The root test

Infinite series: Convergence tests

The root test

In this section we discuss another criterion which can be used to determine whether a series converges. Just like the comparison criterion this test consists of two parts.

Let \(\textstyle\sum a_n\) be a series and define \(\alpha = \limsup \sqrt[n]{|a_n|}\) .
(1) If \(\alpha < 1\) then the series converges.
(2) If \(\alpha > 1\) then the series diverges.

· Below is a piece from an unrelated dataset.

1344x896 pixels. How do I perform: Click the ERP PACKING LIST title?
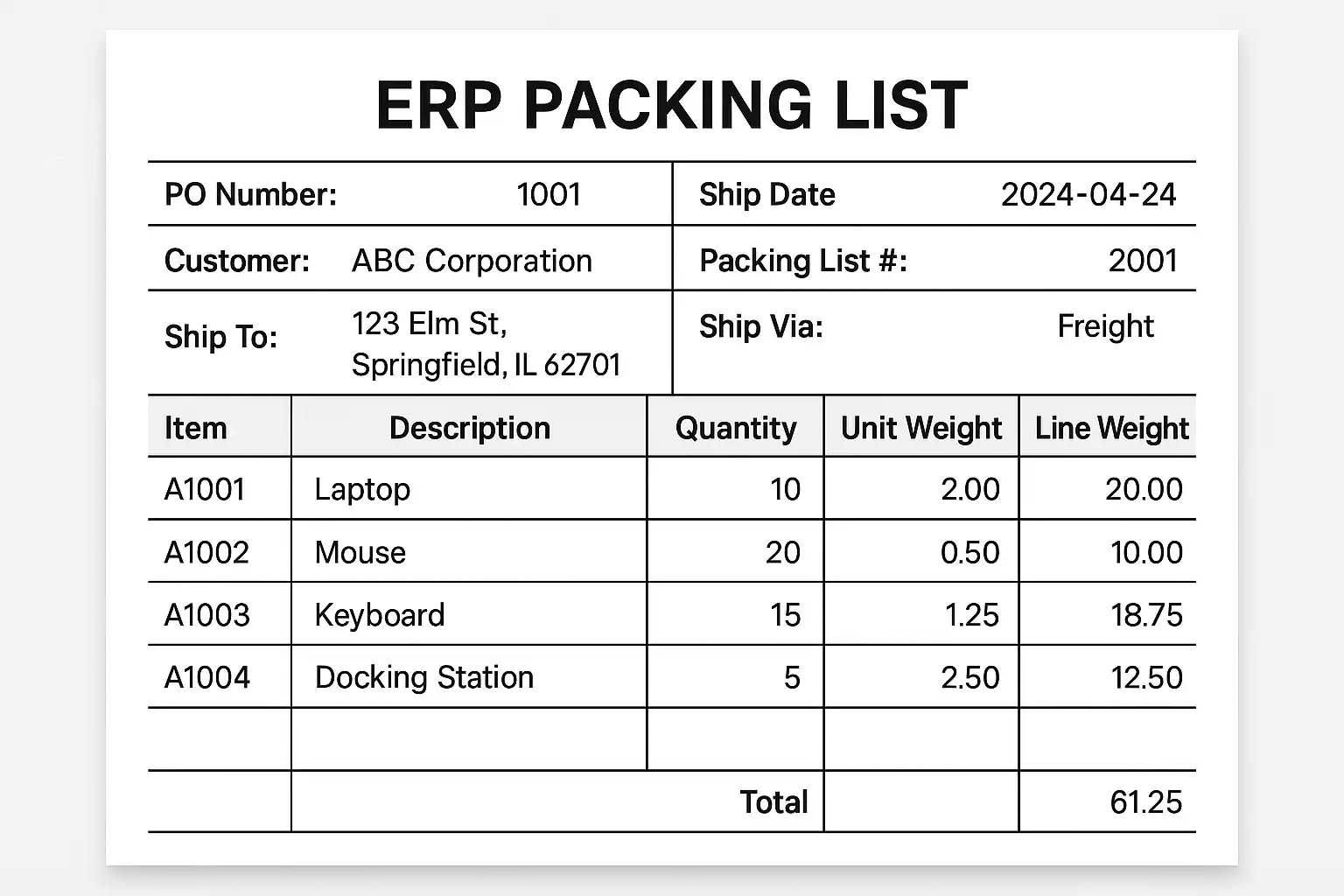[671, 105]
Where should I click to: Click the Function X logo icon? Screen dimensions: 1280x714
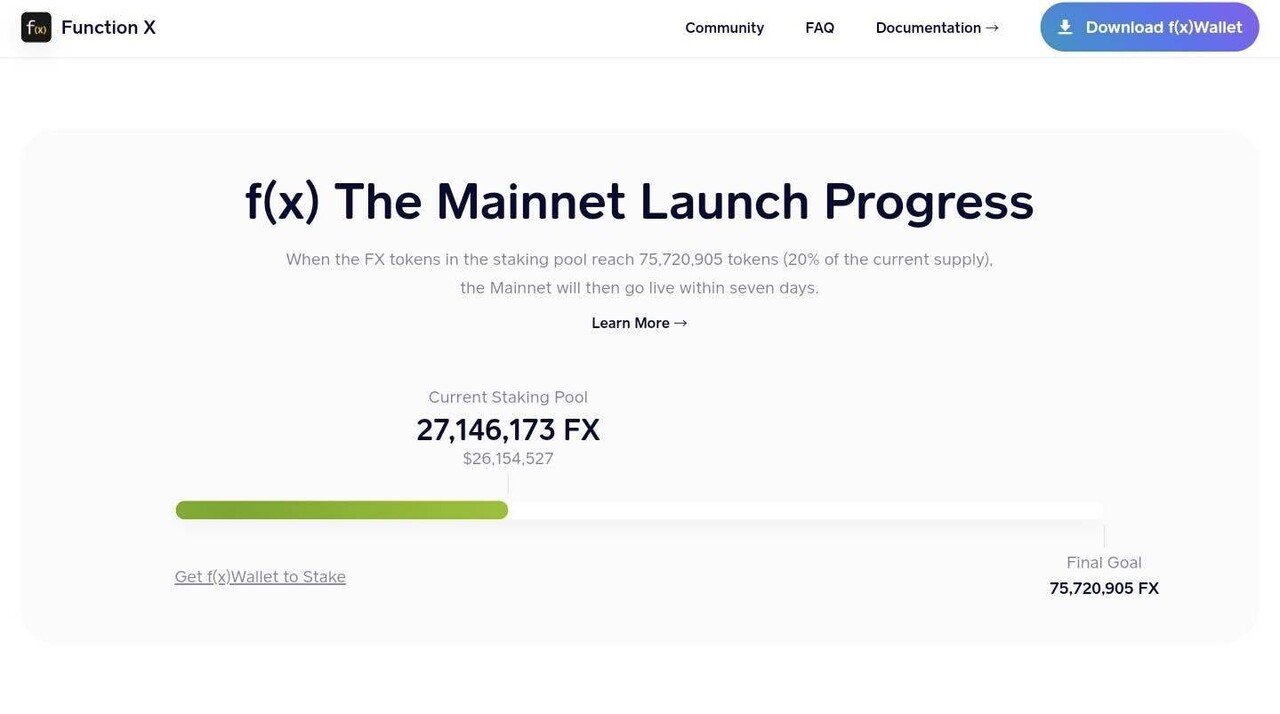[x=36, y=28]
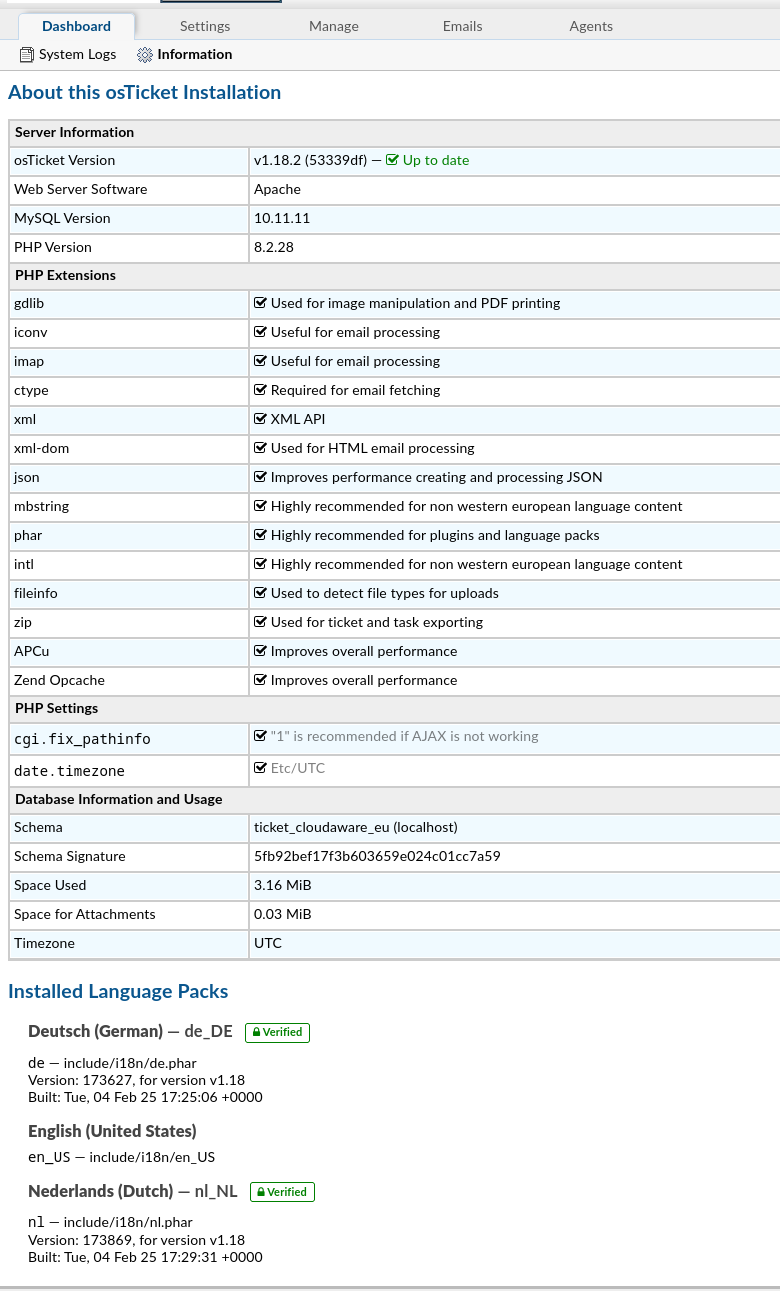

(1) If \(\alpha < 1\) then there exists \(\epsilon > 0\) such that \(\sqrt[n]{|a_n|} < 1-\epsilon\) for sufficiently large \(n\) . This means \(|a_n| \leq (1-\epsilon)^n\) . Because \(1-\epsilon < 1\) we know the series \(\textstyle \sum (1-\epsilon)^n\) converges. According to the comparison test this implies convergence of \(\textstyle\sum a_n\).

(2) If \(\alpha > 1\) then we have \(\sqrt[n]{|a_n|}>1\) for infinitely many \(n\in\mathbb{N}\). This means that \(|a_n|>1\) for an infinite number of \(n\in\mathbb{N}\) so the terms of the series do not converge to zero. The series therefore cannot converge.

For \(a_n = \frac{3+\cos(n)}{2^n}\) we have \[ \alpha = \limsup_{n\to\infty}\left|\frac{3+\cos(n)}{2^n}\right|^\frac{1}{n} = \lim_{n\to\infty}\left(\frac{4}{2^n}\right)^\frac{1}{n}=\frac{1}{2}<1\text. \] Therefore \(\textstyle \sum a_n\) converges.

Note that the root test states nothing about \(\alpha = 1\). In this case we do not obtain any information.

For \(a_n = \frac{1}{n}\) we have \(\alpha = 1\) , and for \(b_n = \frac{(-1)^n}{n}\) we have \(\alpha = 1\) as well. We have already seen that \(\sum \frac{1}{n} = \infty\) and we will see later that \(\sum\frac{(-1)^n}{n}\) indeed converges. This shows that if \(\alpha = 1\) you can't draw any conclusion about convergence of the series.